En mars prochain, Sotheby’s consacrera une vente exceptionnelle à Jean-Marie Rossi, figure majeure des antiquaires parisiens, en réunissant pour la première fois des œuvres issues de la galerie Aveline, place Beauvau, et de sa collection personnelle conservée dans sa résidence de Rueil-Malmaison. Cette vente entend retracer « une vie de découvertes et de rencontres artistiques », du mobilier du XVIII? siècle à l’art moderne et contemporain.
Pensée comme une véritable rétrospective, la sélection met en lumière « les plus grands meubles, tableaux et objets qui ont jalonné une carrière singulière », selon les organisateurs. Fidèle à l’esprit de Jean-Marie Rossi, l’ensemble célèbre « le dialogue entre les époques, les styles et les disciplines », porté par « une audace unanimement reconnue » et une exigence de qualité constante.
Quatre ans après sa disparition, cette vente dépasse le simple cadre du marché de l’art. Selon la présentation, elle « célèbre une personnalité hors norme, à la fois l’homme, l’antiquaire et le collectionneur », et rappelle « la place essentielle qu’il aura occupée pendant plus de soixante ans dans la vie culturelle et artistique française », contribuant au rayonnement de Paris comme capitale mondiale de l’art.
Le parcours proposé fait dialoguer chefs-d’œuvre du mobilier français du XVIII? siècle, attribués notamment à Bernard Van Riesen Burgh, Mathieu Criaerd ou Philippe Claude Montigny, avec des œuvres modernes et contemporaines de Jean Fautrier, Paul Jouve ou Carlo Bugatti. Un ensemble de neuf toiles de Fautrier donne le ton, illustrant, selon le communiqué, « l’audace dont faisait preuve Jean-Marie Rossi dans ses acquisitions », à l’image d’Otage n°19 ou d’Up and down, œuvre de 1959 où l’artiste « s’insurge littéralement contre la forme », selon les mots rapportés de Pierre Restany.

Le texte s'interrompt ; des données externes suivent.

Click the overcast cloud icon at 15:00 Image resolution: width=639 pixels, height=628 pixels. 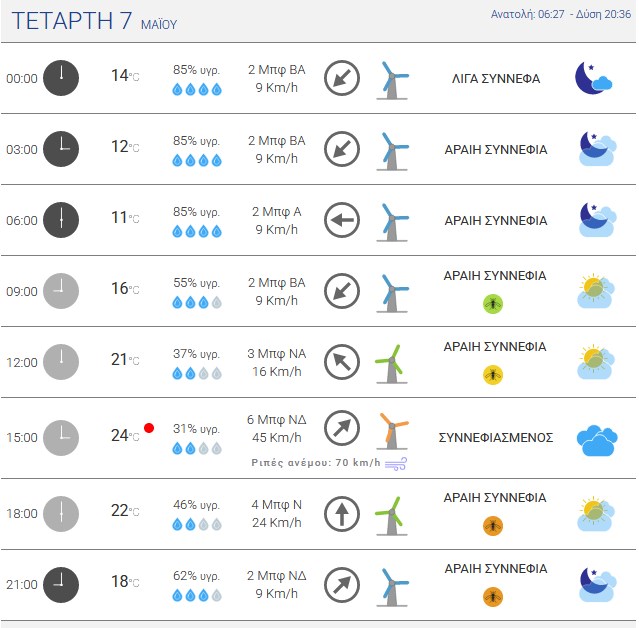coord(597,441)
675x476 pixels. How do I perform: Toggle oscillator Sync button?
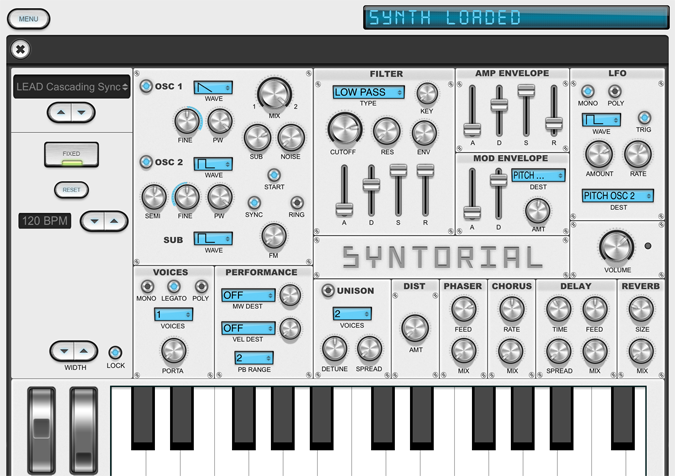tap(255, 203)
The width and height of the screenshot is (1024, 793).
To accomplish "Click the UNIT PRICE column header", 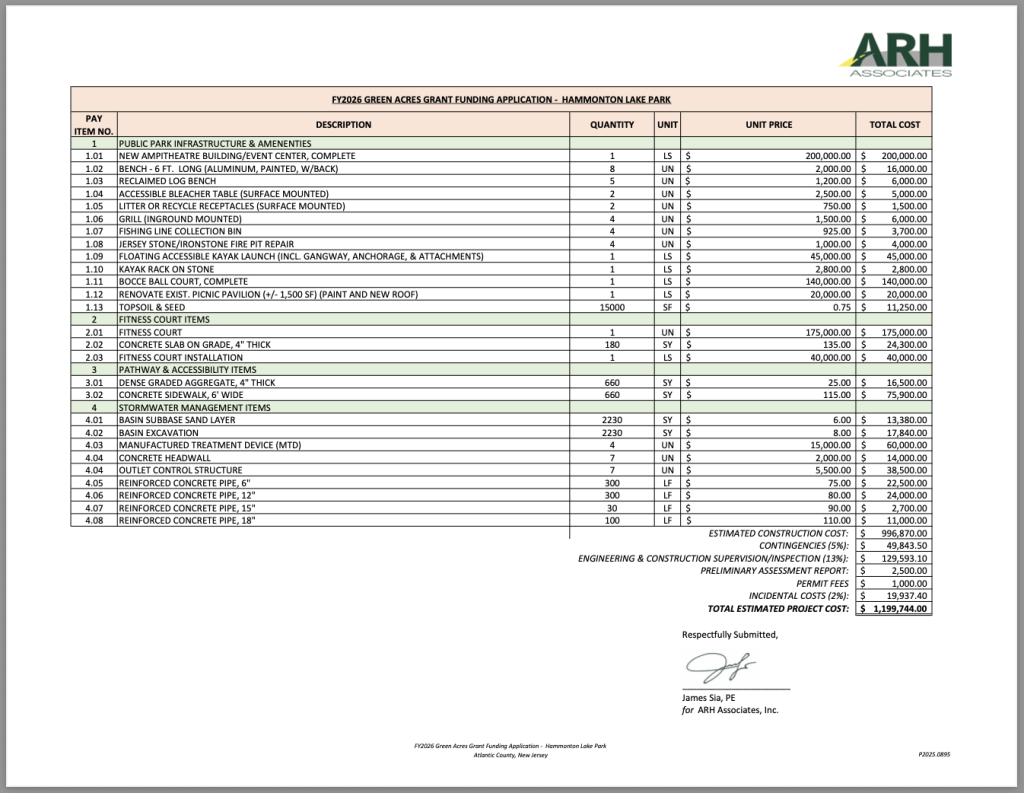I will pyautogui.click(x=768, y=125).
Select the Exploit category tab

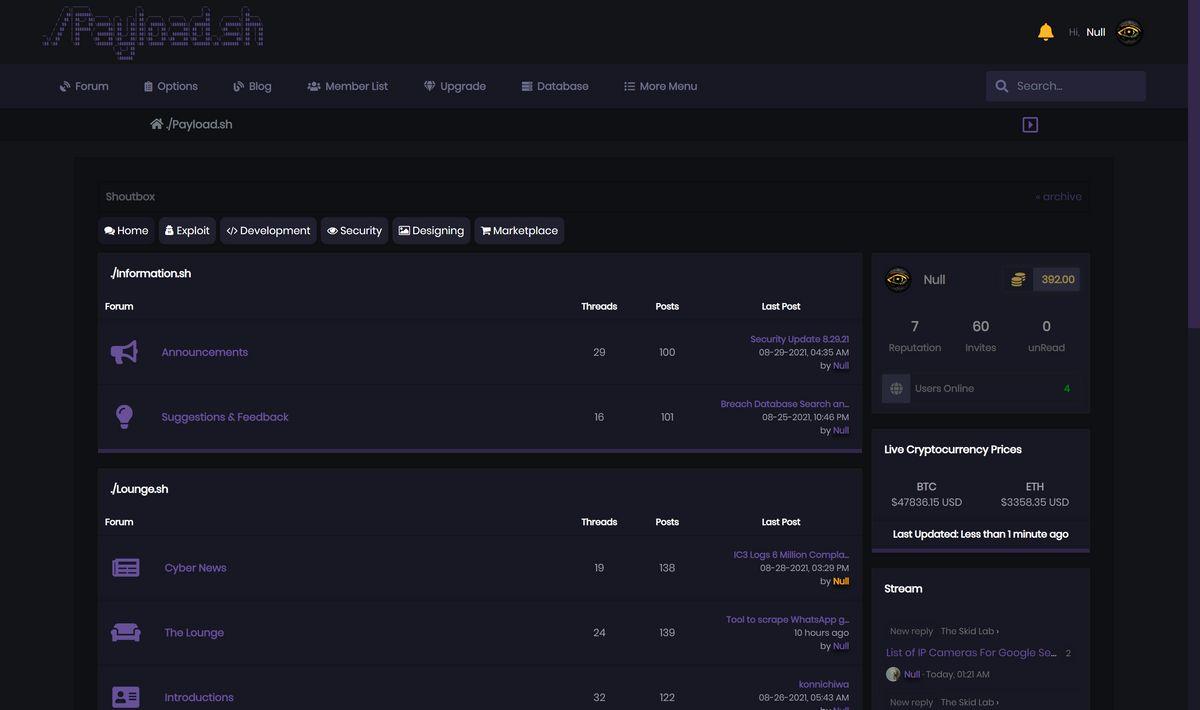point(187,231)
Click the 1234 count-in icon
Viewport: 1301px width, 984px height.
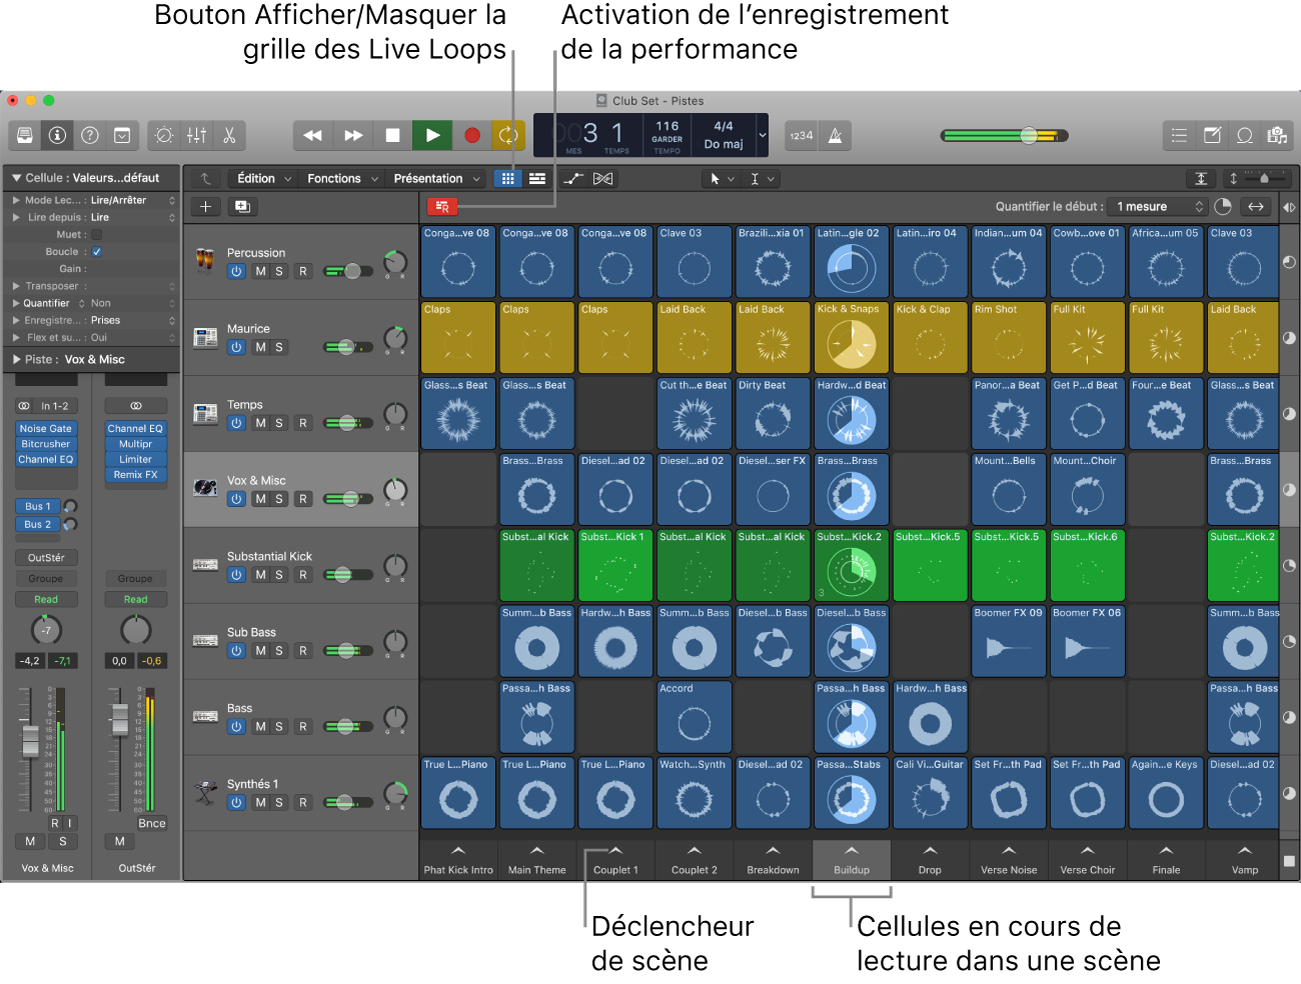click(x=801, y=135)
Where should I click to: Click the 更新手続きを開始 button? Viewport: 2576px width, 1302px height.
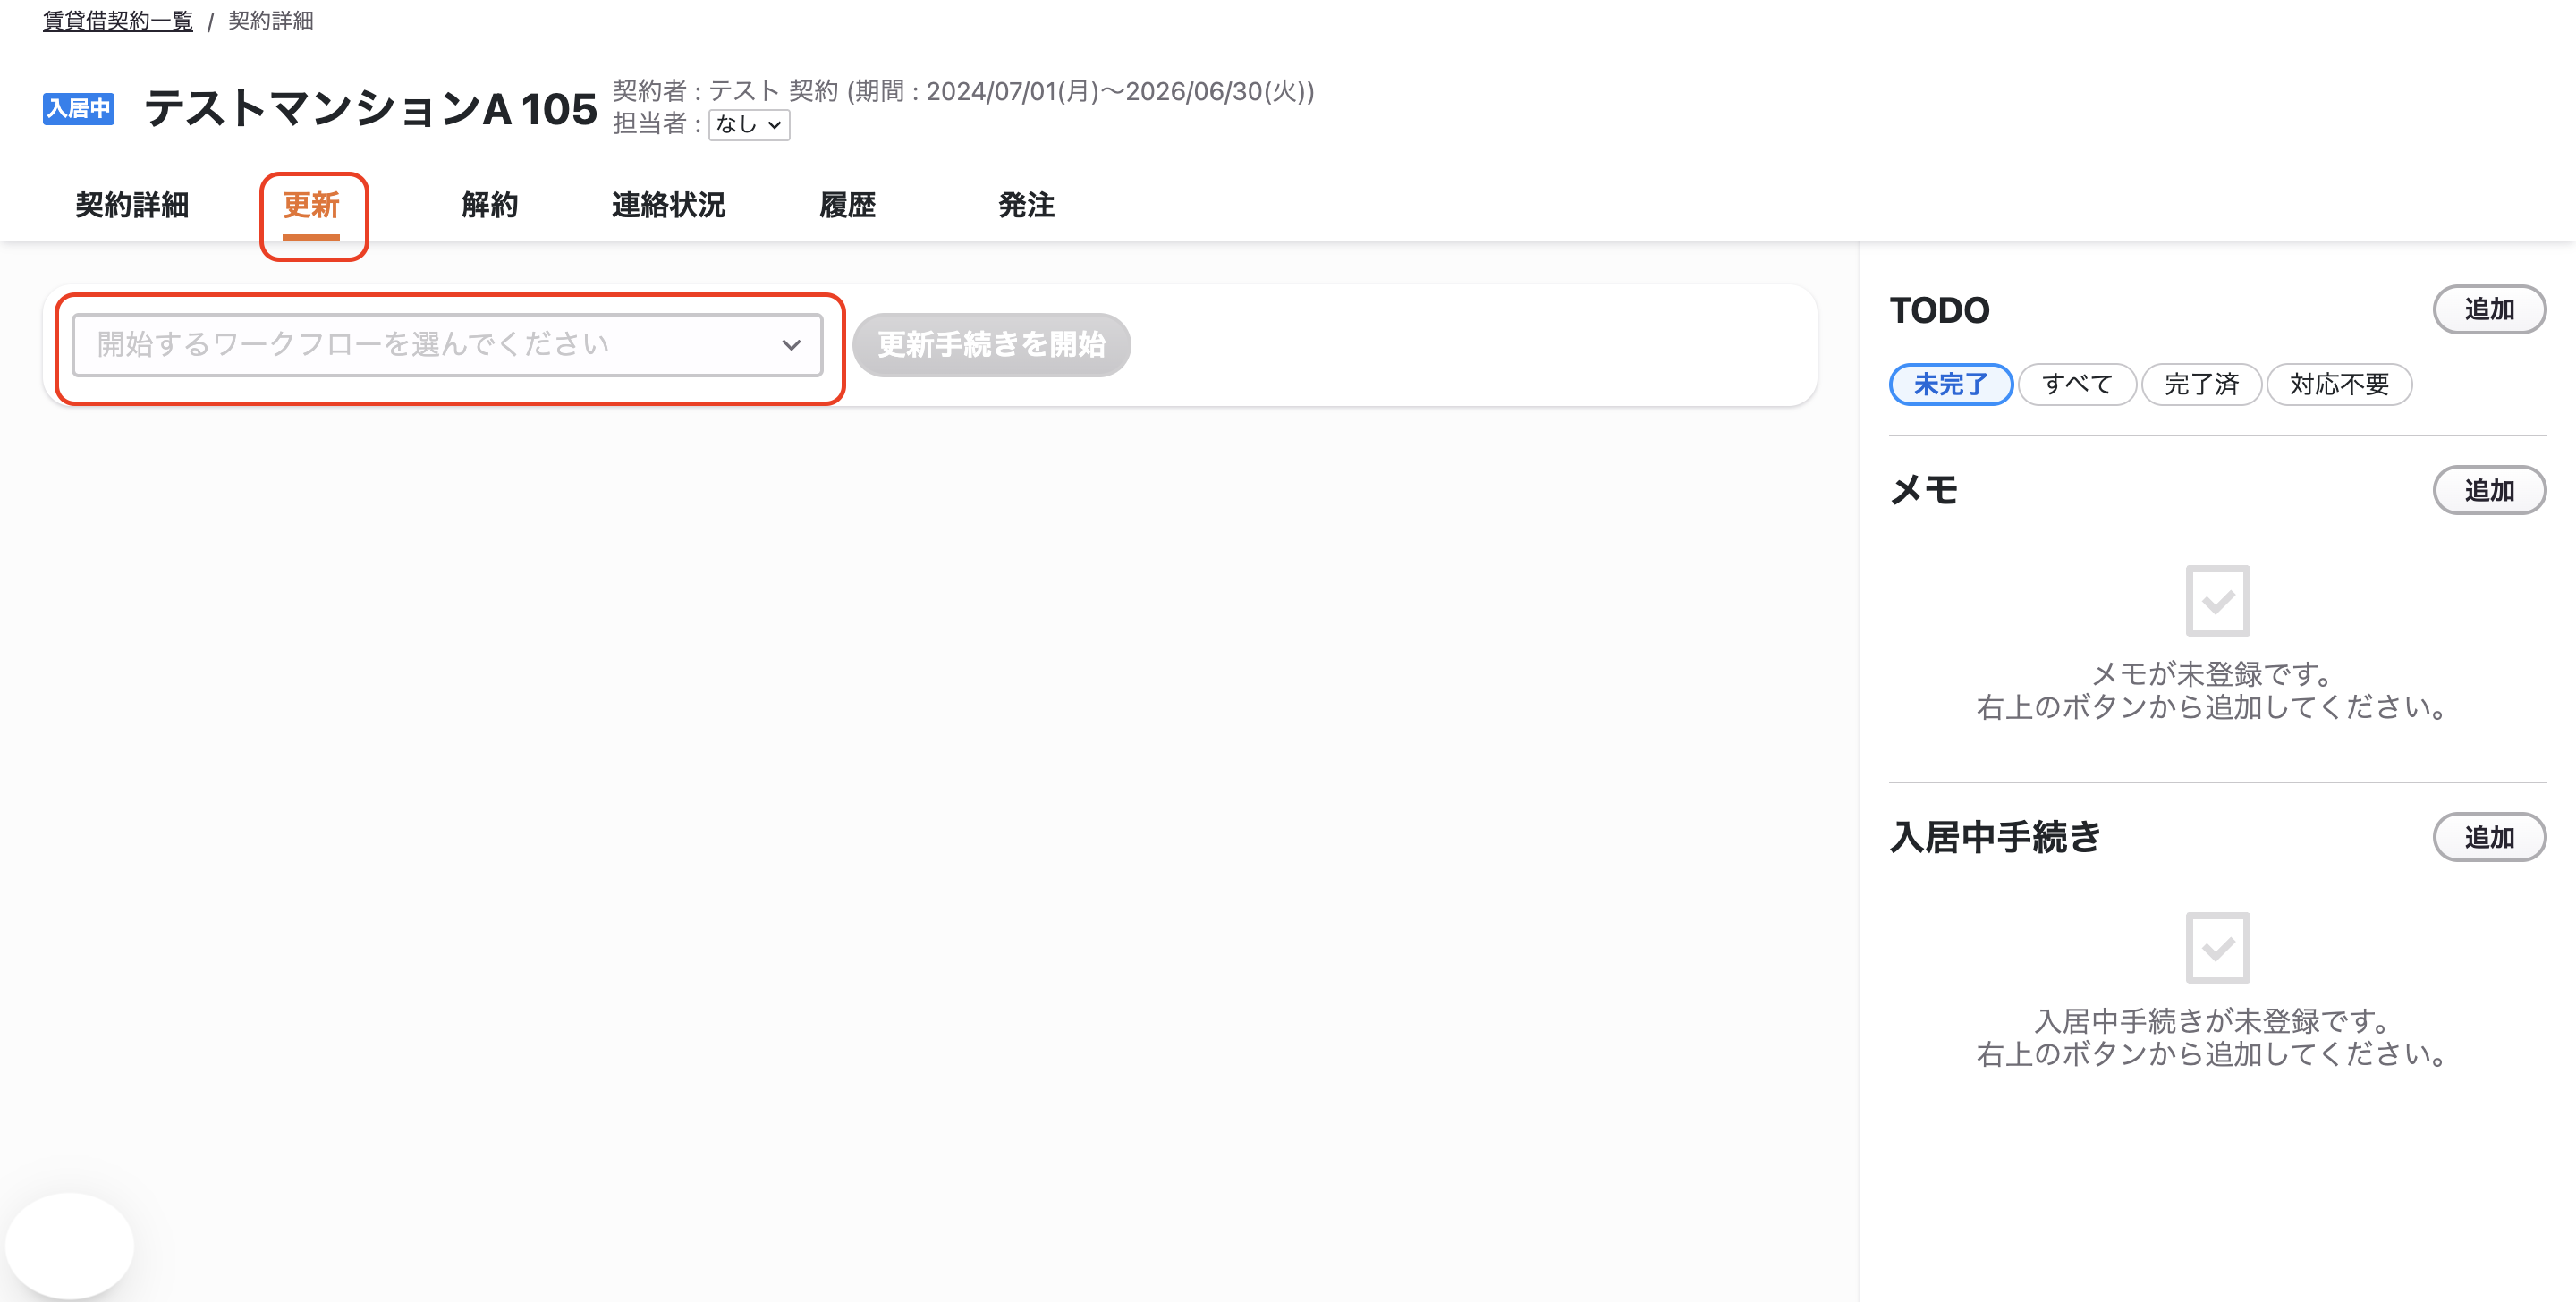tap(991, 345)

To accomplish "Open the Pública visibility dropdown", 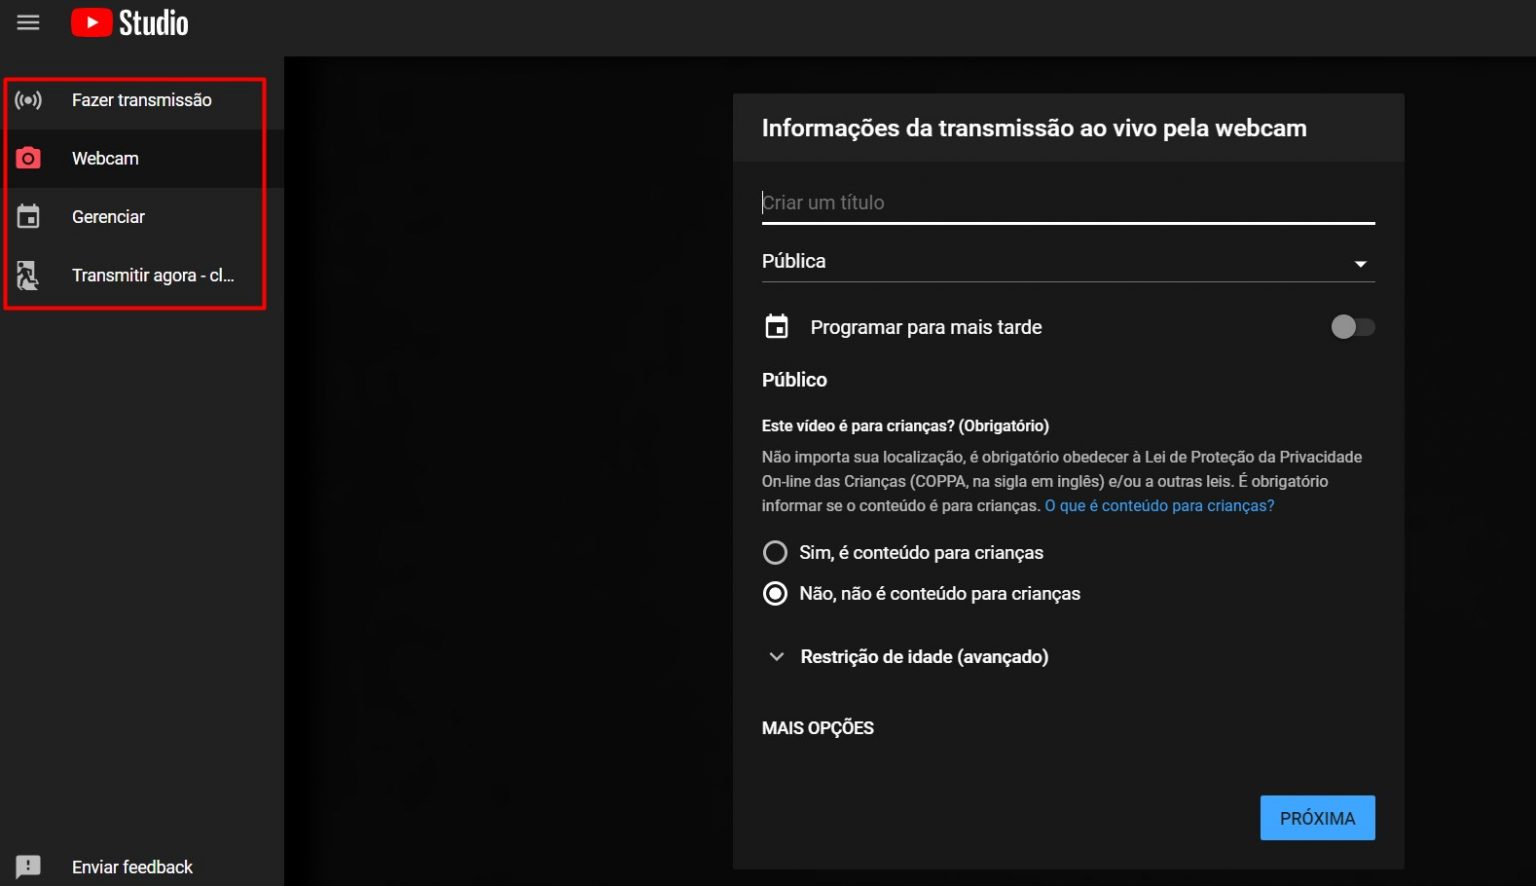I will coord(1067,262).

Parmi les lots marquants figure également une œuvre préparatoire monumentale de Paul Jouve, Éléphants sacrés de Madura, réalisée vers 1926. Selon le communiqué, cette pièce « éblouissait par sa taille » dans le salon verrière de la résidence de Rueil-Malmaison, où Jean-Marie Rossi recevait régulièrement artistes, collectionneurs et personnalités du monde culturel.
Le mobilier d’exception occupe une place centrale, avec notamment « une commode romaine à placage japonisant livrée à la princesse Ottavia Odescalchi », « une commode et une paire d’encoignures en laque d’époque Louis XV par Criaerd » ou encore « un bureau plat d’époque Régence attribué à Noël Gérard provenant de la collection Hubert de Givenchy ». Ces pièces dialoguent avec des créations plus contemporaines, telle « une table de Carlo Bugatti réalisée entre 1908 et 1911 », illustrant la singularité de son univers.
La mise en scène de la vente a été confiée à François-Joseph Graf. Selon le communiqué, il a conçu « un accrochage libre et savant », fidèle à la manière dont Jean-Marie Rossi aimait faire cohabiter les contrastes avec une harmonie évidente.
Enfin, cette vente s’accompagnera de la publication de l’ouvrage Brèves Rencontres. 65 ans de découvertes de Jean-Marie Rossi pour la galerie Aveline. Selon les organisateurs, ce livre « met en lumière les meubles et objets majeurs ayant jalonné la carrière » de celui qui fut, le jour antiquaire, et le soir, selon le communiqué, « un conseiller visionnaire et un collectionneur passionné ».